A) Using independent observers’ labels as ground-truth for one another demonstrates that human coders vary widely in levels of agreement. For each paired set of human-labeled occurrences, one was treated as ground truth, and the other was scored against it. One pair of labelers showed strong agreement while the other two possible pairings did not. This resulted in F1 scores of 0.79 (95% confidence interval 0.76 – 0.81), 0.5 (95% CI 0.4 – 0.56), and 0.5 (95% CI 0.42 – 0.52). F1 score distributions were generated by summing counts of true-positives, false-positives, and false-negatives for each possible combination (with replacement) of the six validation videos. B) Distribution of independent labeler F1 scores versus consensus labels (0.785, 95% CI 0.696 – 0.853). F1 score distribution was generated by bootstrapping 50,000 times from counts of true-positives, false-positives, and false-negatives among the eighteen possible experimenter-video combinations.
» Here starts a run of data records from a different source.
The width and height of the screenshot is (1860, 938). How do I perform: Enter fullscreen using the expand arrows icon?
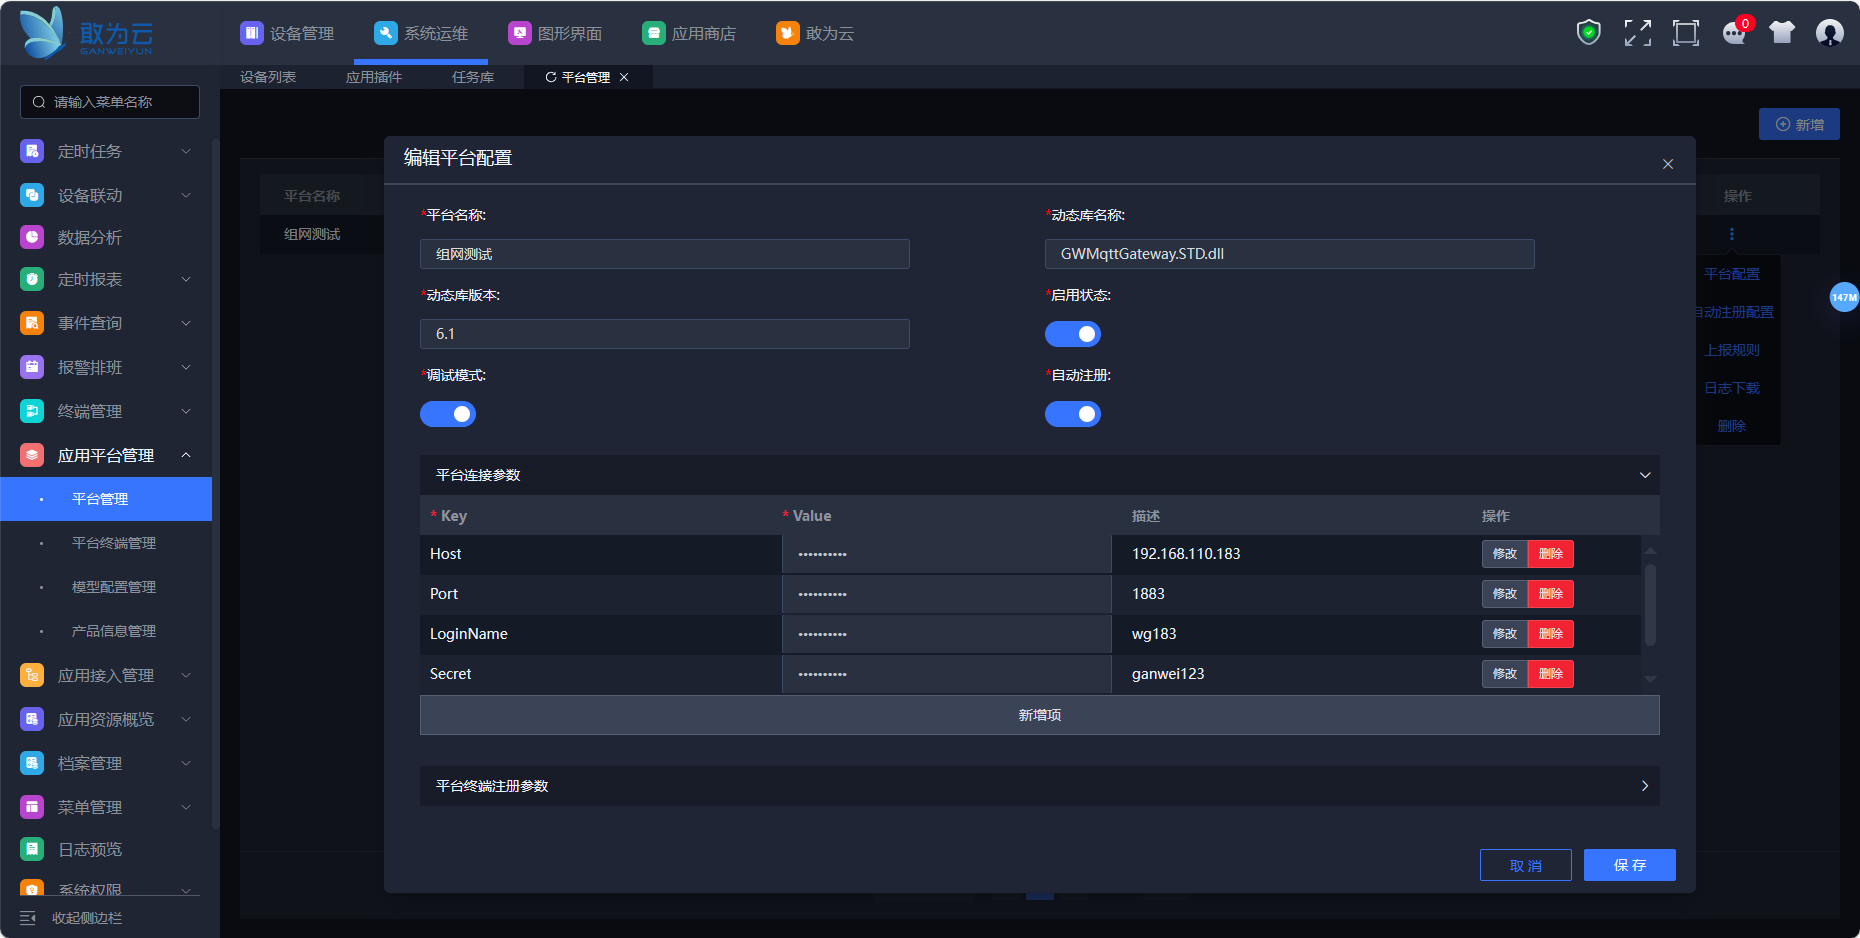[x=1637, y=33]
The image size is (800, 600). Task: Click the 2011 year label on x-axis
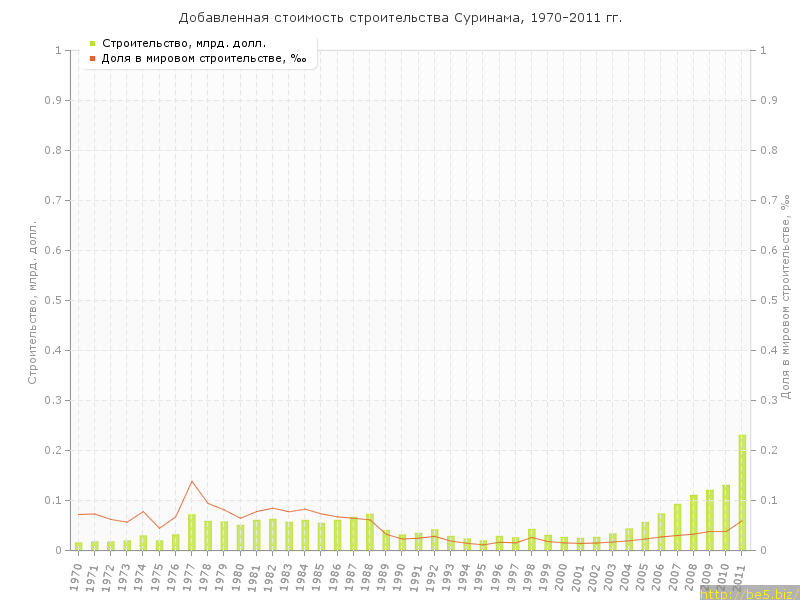[742, 574]
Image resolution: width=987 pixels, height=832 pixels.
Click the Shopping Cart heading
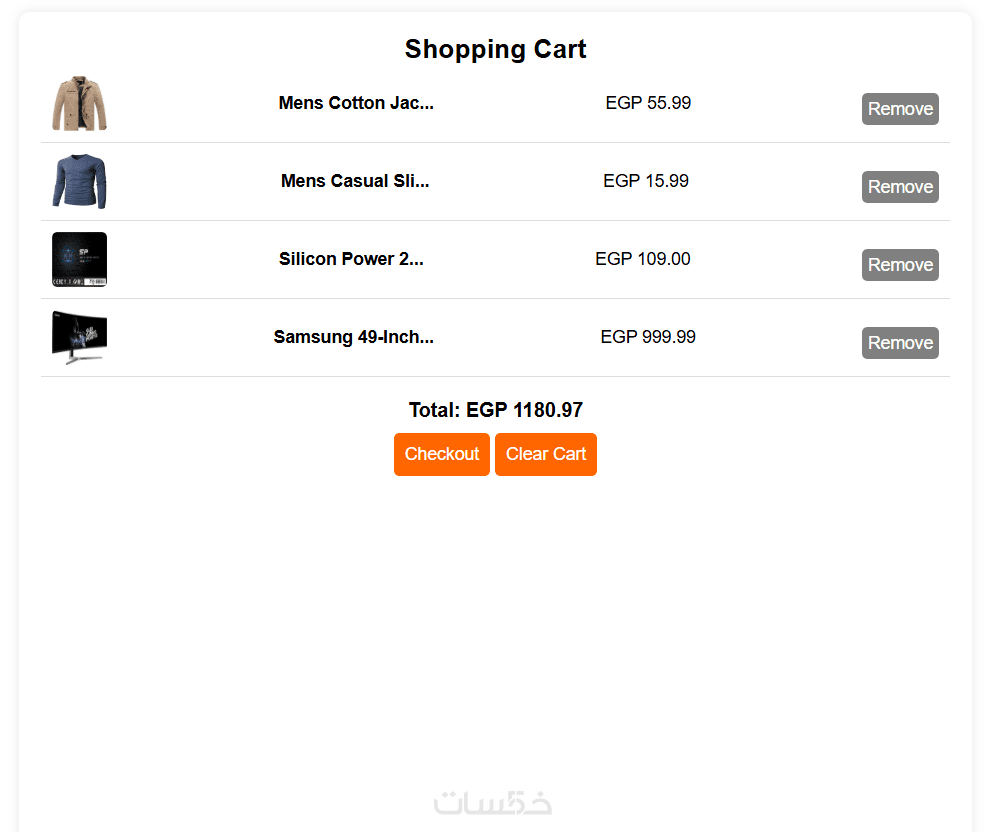[495, 49]

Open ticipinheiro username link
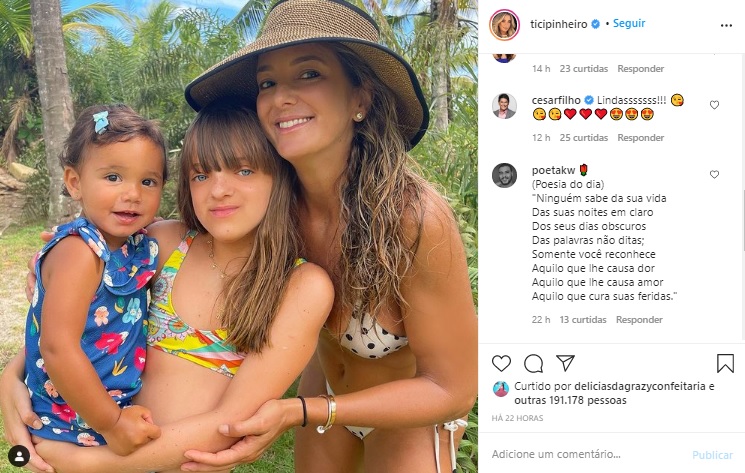[559, 24]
Figure 3. Method Parameters & Performance Levels

A) Example DLC-labeled frames, showing trailing labeled points. B) Illustration of circle detection using each of the described methods. Duration-Only considers only time taken to complete the circle, Swept-Angle additionally calculates the angle of the tail-to-snout vector for each frame and considers both its total movement and its ‘consistency’ (fraction of time moving in the predominant direction), and Aspect-Angle constraints the geometry of the circle based on the aspect ratio and minor axis length of the circle’s minimum bounding rectangle. C) Heatmaps of F1 scores when varying two of each methods’ two parameters. Maximum F1 scores are indicated by stars; 0.66 (min duration 0.4 sec, max duration 1.45), 0.7 (0.35 – 1.45 second duration, 56% min consistency, min rotation of 36 degrees), and 0.74 (same best parameters as Swept-Angle, plus min axis size of 0.5 bodylengths and max aspect ratio of 2.5), respectively. D) Examples of false-positive detection using each method in one validation video.

Figure 4. Cross-Method Performance Comparison

Each column contains weighted-average performance metrics (precision: blue triangles, left; F1 score: teal circles, center; recall, yellow squares, right) across the validation video set using the Full Dataset model. Large markers represent overall scores while small dots represent individual videos. Notably, in contrast to the results from independent human labels, each automatic detection method produces higher recall than precision.

Figure 5. Comparison of Performance Metrics Across Networks

A) Performance metrics for each trained network, using individually-optimized Box-Angle method parameters, alongside performance metrics for independent human screening. Each column includes precision (left, blue triangles), F1 score (center, teal circles), and recall (right, yellow squares). B) Bootstrapped F1 scores for independent human labeling (cyan) versus automatic labeling via Box-Angle method by each model, all scored against human consensus labels: Single Video model (green), Multi-Animal model (purple), and Multi-Condition model (orange), and Full Dataset model (magenta). Dotted vertical lines represent bounds of 95% confidence intervals.

Figure 6. Mouse classification performance metrics.

A) Videos of wild-type mice contained on average less than one circling instance per ten minutes of footage (green) while (Cib2^−/−;Cib3^−/−) mutant videos contained on average more than fifty instances of circling per minute (orange). B) F1 score for our final algorithm when discriminating between dual knockout and wildtype mouse videos, as a function of circling frequency. Using a simple threshold classifying any video with at least 0.95 circling instances per minute as a mutant (dotted line) produced an F1 score of ~0.9. Notably, setting any requirement for minimum circling per minute substantially outperforms chance (chance level = 0.66, floor of y-axis).